AVAILABLE DATA:

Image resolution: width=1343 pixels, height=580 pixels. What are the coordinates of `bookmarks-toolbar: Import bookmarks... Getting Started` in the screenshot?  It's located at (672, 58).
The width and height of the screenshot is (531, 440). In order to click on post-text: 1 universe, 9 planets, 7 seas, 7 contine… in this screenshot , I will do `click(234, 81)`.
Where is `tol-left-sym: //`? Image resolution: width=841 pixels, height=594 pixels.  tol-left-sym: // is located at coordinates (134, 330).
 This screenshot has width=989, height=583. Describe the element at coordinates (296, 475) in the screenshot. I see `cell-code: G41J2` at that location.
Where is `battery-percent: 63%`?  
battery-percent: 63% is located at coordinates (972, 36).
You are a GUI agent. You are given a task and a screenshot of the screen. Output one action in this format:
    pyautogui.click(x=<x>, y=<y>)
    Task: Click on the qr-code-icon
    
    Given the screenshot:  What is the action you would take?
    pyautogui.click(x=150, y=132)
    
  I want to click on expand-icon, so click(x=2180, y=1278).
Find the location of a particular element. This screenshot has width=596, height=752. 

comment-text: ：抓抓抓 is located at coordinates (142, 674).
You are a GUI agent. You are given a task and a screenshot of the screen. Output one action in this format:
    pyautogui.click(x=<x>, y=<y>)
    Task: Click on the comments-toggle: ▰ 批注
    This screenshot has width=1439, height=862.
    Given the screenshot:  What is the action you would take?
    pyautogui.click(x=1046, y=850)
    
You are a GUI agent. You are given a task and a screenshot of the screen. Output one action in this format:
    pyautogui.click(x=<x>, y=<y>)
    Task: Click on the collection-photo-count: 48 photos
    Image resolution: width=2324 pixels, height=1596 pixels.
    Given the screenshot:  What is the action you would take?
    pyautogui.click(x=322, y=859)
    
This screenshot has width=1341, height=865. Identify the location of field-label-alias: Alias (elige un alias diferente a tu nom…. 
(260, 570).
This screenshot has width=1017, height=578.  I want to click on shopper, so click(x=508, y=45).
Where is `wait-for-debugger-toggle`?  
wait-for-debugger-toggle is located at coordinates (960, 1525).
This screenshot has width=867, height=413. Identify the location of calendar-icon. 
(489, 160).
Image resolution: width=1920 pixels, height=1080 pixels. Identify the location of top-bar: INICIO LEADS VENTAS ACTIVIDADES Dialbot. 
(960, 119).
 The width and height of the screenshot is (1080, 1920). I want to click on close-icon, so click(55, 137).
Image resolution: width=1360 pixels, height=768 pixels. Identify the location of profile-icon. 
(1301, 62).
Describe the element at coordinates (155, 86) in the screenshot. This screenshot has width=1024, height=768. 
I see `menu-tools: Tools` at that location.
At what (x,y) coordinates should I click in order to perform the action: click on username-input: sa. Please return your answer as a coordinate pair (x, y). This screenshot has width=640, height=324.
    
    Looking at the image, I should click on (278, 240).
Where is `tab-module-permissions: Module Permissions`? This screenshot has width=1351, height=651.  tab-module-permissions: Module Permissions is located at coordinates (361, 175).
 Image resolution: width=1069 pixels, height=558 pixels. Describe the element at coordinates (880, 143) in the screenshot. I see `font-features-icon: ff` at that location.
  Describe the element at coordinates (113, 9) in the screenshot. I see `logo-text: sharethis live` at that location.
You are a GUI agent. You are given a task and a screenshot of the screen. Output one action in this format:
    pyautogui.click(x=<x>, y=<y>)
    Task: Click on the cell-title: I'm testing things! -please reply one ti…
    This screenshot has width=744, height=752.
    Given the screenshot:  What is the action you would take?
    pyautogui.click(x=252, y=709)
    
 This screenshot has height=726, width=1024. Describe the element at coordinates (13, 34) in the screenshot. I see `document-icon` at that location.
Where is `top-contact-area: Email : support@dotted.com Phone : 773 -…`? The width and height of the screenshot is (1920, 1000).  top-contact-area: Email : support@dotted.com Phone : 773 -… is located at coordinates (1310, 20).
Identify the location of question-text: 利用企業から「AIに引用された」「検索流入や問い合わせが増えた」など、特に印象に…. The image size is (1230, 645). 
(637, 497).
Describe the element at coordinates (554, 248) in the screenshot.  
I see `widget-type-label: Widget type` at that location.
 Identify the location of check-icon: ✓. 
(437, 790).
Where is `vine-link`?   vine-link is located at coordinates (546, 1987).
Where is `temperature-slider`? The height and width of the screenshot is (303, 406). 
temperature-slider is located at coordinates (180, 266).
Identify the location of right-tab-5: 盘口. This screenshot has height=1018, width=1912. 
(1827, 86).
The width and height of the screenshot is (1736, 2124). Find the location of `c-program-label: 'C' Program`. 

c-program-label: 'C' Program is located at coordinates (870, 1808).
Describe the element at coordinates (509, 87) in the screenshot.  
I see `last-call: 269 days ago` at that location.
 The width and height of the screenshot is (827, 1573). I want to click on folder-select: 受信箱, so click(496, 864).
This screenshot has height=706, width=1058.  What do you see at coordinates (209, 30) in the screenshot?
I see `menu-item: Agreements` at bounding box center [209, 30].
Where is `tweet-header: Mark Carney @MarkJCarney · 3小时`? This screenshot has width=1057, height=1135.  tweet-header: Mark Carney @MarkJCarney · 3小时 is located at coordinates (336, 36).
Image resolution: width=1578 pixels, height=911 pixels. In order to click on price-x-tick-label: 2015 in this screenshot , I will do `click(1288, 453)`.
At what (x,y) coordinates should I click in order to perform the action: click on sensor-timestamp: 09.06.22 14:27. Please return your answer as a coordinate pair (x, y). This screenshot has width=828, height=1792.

WHAT TO DO: Copy every one of the records above, line for line, without changing anything.

RESPONSE TO THIS TASK:
Image resolution: width=1343 pixels, height=580 pixels. What are the coordinates of `bookmarks-toolbar: Import bookmarks... Getting Started` in the screenshot?  It's located at (672, 58).
The width and height of the screenshot is (531, 440). In order to click on post-text: 1 universe, 9 planets, 7 seas, 7 contine… in this screenshot , I will do `click(234, 81)`.
Where is `tol-left-sym: //`? Image resolution: width=841 pixels, height=594 pixels.  tol-left-sym: // is located at coordinates (134, 330).
 This screenshot has width=989, height=583. Describe the element at coordinates (296, 475) in the screenshot. I see `cell-code: G41J2` at that location.
Where is `battery-percent: 63%`?  
battery-percent: 63% is located at coordinates (972, 36).
You are a GUI agent. You are given a task and a screenshot of the screen. Output one action in this format:
    pyautogui.click(x=<x>, y=<y>)
    Task: Click on the qr-code-icon
    
    Given the screenshot:  What is the action you would take?
    pyautogui.click(x=150, y=132)
    
  I want to click on expand-icon, so click(x=2180, y=1278).
Find the location of a particular element. This screenshot has width=596, height=752. 

comment-text: ：抓抓抓 is located at coordinates (142, 674).
You are a GUI agent. You are given a task and a screenshot of the screen. Output one action in this format:
    pyautogui.click(x=<x>, y=<y>)
    Task: Click on the comments-toggle: ▰ 批注
    This screenshot has width=1439, height=862.
    Given the screenshot:  What is the action you would take?
    pyautogui.click(x=1046, y=850)
    
You are a GUI agent. You are given a task and a screenshot of the screen. Output one action in this format:
    pyautogui.click(x=<x>, y=<y>)
    Task: Click on the collection-photo-count: 48 photos
    Image resolution: width=2324 pixels, height=1596 pixels.
    Given the screenshot:  What is the action you would take?
    pyautogui.click(x=322, y=859)
    
This screenshot has width=1341, height=865. Identify the location of field-label-alias: Alias (elige un alias diferente a tu nom…. 
(260, 570).
This screenshot has width=1017, height=578.  I want to click on shopper, so click(x=508, y=45).
Where is `wait-for-debugger-toggle`?  
wait-for-debugger-toggle is located at coordinates (960, 1525).
This screenshot has width=867, height=413. Identify the location of calendar-icon. 
(489, 160).
Image resolution: width=1920 pixels, height=1080 pixels. Identify the location of top-bar: INICIO LEADS VENTAS ACTIVIDADES Dialbot. 
(960, 119).
 The width and height of the screenshot is (1080, 1920). I want to click on close-icon, so click(55, 137).
Image resolution: width=1360 pixels, height=768 pixels. Identify the location of profile-icon. 
(1301, 62).
Describe the element at coordinates (155, 86) in the screenshot. This screenshot has width=1024, height=768. 
I see `menu-tools: Tools` at that location.
At what (x,y) coordinates should I click in order to perform the action: click on username-input: sa. Please return your answer as a coordinate pair (x, y). This screenshot has width=640, height=324.
    
    Looking at the image, I should click on (278, 240).
Where is `tab-module-permissions: Module Permissions`? This screenshot has width=1351, height=651.  tab-module-permissions: Module Permissions is located at coordinates (361, 175).
 Image resolution: width=1069 pixels, height=558 pixels. Describe the element at coordinates (880, 143) in the screenshot. I see `font-features-icon: ff` at that location.
  Describe the element at coordinates (113, 9) in the screenshot. I see `logo-text: sharethis live` at that location.
You are a GUI agent. You are given a task and a screenshot of the screen. Output one action in this format:
    pyautogui.click(x=<x>, y=<y>)
    Task: Click on the cell-title: I'm testing things! -please reply one ti…
    This screenshot has width=744, height=752.
    Given the screenshot:  What is the action you would take?
    pyautogui.click(x=252, y=709)
    
 This screenshot has height=726, width=1024. Describe the element at coordinates (13, 34) in the screenshot. I see `document-icon` at that location.
Where is `top-contact-area: Email : support@dotted.com Phone : 773 -…`? The width and height of the screenshot is (1920, 1000).  top-contact-area: Email : support@dotted.com Phone : 773 -… is located at coordinates (1310, 20).
Identify the location of question-text: 利用企業から「AIに引用された」「検索流入や問い合わせが増えた」など、特に印象に…. The image size is (1230, 645). 
(637, 497).
Describe the element at coordinates (554, 248) in the screenshot.  
I see `widget-type-label: Widget type` at that location.
 Identify the location of check-icon: ✓. 
(437, 790).
Where is `vine-link`?   vine-link is located at coordinates (546, 1987).
Where is `temperature-slider`? The height and width of the screenshot is (303, 406). 
temperature-slider is located at coordinates (180, 266).
Identify the location of right-tab-5: 盘口. This screenshot has height=1018, width=1912. 
(1827, 86).
The width and height of the screenshot is (1736, 2124). Find the location of `c-program-label: 'C' Program`. 

c-program-label: 'C' Program is located at coordinates (870, 1808).
Describe the element at coordinates (509, 87) in the screenshot.  
I see `last-call: 269 days ago` at that location.
 The width and height of the screenshot is (827, 1573). I want to click on folder-select: 受信箱, so click(496, 864).
This screenshot has height=706, width=1058.  What do you see at coordinates (209, 30) in the screenshot?
I see `menu-item: Agreements` at bounding box center [209, 30].
Where is `tweet-header: Mark Carney @MarkJCarney · 3小时`? This screenshot has width=1057, height=1135.  tweet-header: Mark Carney @MarkJCarney · 3小时 is located at coordinates (336, 36).
Image resolution: width=1578 pixels, height=911 pixels. In order to click on price-x-tick-label: 2015 in this screenshot , I will do `click(1288, 453)`.
At what (x,y) coordinates should I click in order to perform the action: click on sensor-timestamp: 09.06.22 14:27. Please return your answer as a coordinate pair (x, y). This screenshot has width=828, height=1792.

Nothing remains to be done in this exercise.